──────── THE DATA
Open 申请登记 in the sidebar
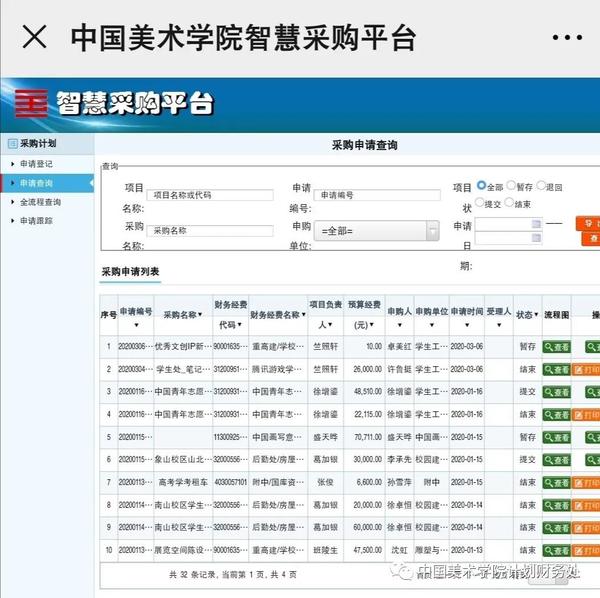[37, 163]
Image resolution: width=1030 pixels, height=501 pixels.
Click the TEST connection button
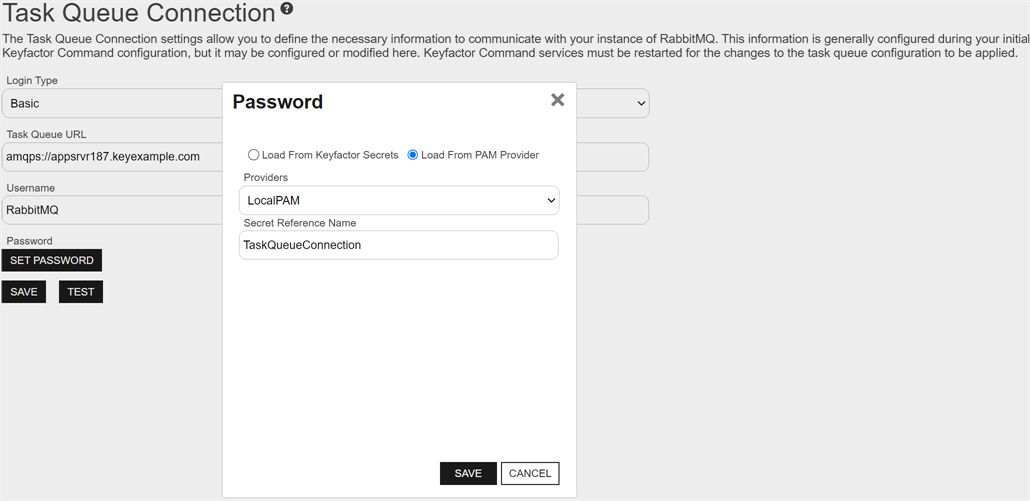(81, 292)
────────────────
EXERCISE OBJECTIVE | Copy all records exactly; omit images.

SOLUTION TO THIS TASK |
Open 申请登记 in the sidebar
[37, 163]
Image resolution: width=1030 pixels, height=501 pixels.
Click the TEST connection button
(81, 292)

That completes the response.